Blaze near Pine contained after consuming 101 acres
Pine – A fire that caused an evacuation of hundreds of homes in Jefferson County on Sunday was contained Monday afternoon after consuming 101 acres near Pine.
The fire started Sunday when a resident burned sticks and limbs on his property, in violation of the county’s fire ban. Officials are not releasing the property owner’s name.
Typically such a violation nets a $600 fine, but officials will investigate to assess the extent of the threat and damage before settling on charges, said Jacki Kelley, spokeswoman for the Jefferson County Sheriff’s Office.
About 90 firefighters were monitoring the contained burn area late Monday afternoon to make sure it did not rekindle, she said.
DURANGO
Search for kayaker called off; man ID’d
The search has been called off for a kayaker missing since Saturday in a stretch of Vallecito Creek so treacherous its difficulty rating remains uncertain.
Adam Matthew Barron, 30, of Boulder was identified Monday as the man missing since his kayak overturned, La Plata County Emergency Manager Butch Knowlton said.
Knowlton said the search has been called off, adding Barron’s body might be found when water levels drop off after the spring thaw.
Several kayakers have not seen a sign of Barron down the one-mile stretch of whitewater above the Vallecito Campground on rapids rated at between a Class 2 and a Class 5, one of the most difficult type of rapids to navigate.
If confirmed dead, Barron would be the first to die in the creek, which recently gained notoriety among kayakers, Knowlton said.
Knowlton said he would post pictures on the county’s Emergency Management website to help kayakers understand the creek’s dangers.
FEDERAL HEIGHTS
Police probing death of girl, 1, in bathtub
Federal Heights police are investigating the death of a 1-year-old who died after being left in a bathtub that had been filling with water for 30 minutes before she was discovered on Saturday.
The girl had been taken to St. Anthony North Hospital by her parents after they found her unconscious and not breathing. She was then flown to The Children’s Hospital. Police said the girl was discovered by a sibling who saw the tub overflowing. She died Monday.
When concluded, the case will be presented to the Adams County District Attorney’s Office, and it is likely charges will be filed, police said. They have not released the names of the parents.
GRAND JUNCTION
I-70 driver dies after swerving for cows
A 22-year-old Grand Junction man was killed Sunday night when he swerved to miss a cow and calf on Interstate 70 near Grand Junction, according to the State Patrol.
Nicholas Reynolds was thrown from the 1996 Monte Carlo as it rolled twice, 265 feet from the westbound lane, around 11 p.m. He died a short time later at St. Mary’s Hospital in Grand Junction.
Reynolds was not wearing a seat belt, according to the Colorado State Patrol. A passenger who was wearing a seat belt suffered minor injuries.
TUCSON
Study looks anew at Colo. basin droughts
A new study using tree-ring data to reconstruct Colorado River flows over the past 500 years has found several periods of more severe and longer-lasting drought than the region has experienced in the past century.

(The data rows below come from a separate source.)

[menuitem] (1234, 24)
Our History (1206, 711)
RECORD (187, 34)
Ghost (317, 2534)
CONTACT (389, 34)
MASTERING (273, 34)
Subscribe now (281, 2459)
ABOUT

The findings in the University of Arizona study provide further indication that information used for a 1922 Colorado River Compact overestimated the river’s average water flow based on one of the wettest periods in the past 500 years.
The 1922 compact between Arizona, California, Colorado, Nevada, New Mexico, Wyoming and Utah determined how much of the Colorado River water each state would get, dividing it between upper- and lower-basin states.
“For a long time, many of the states in the basin have assumed that just the historical gauge record is adequate for modeling purposes,” said Brad Udall, managing director of the Western Water Assessment, which partially funded the study. “It’s not adequate.
Updating the university’s 1976 study of tree rings in the Colorado basin, the new work reconstructed river flows back four centuries before the gauge record and found eight periods of drought of equal or greater severity to the most recent drought, roughly from 1999 to 2004.
The study, a collaboration of the University of Arizona’s Laboratory of Tree-Ring Research, the National Oceanic and Atmospheric Administration, the U.S. Geological Survey and the University of Colorado, is published in this month’s issue of Water Resources Research.
LAMAR
New wheat varieties will star at field days
Scientists from Colorado State University and other experts will meet with wheat farmers to promote new crop varieties.
The Colorado Wheat Field Days are scheduled June 12-16 at 13 sites in Eastern Colorado.
The Colorado Wheat Administrative Committee, Colorado Association of Wheat Growers, Colorado Wheat Research Foundation and CSU will host the events.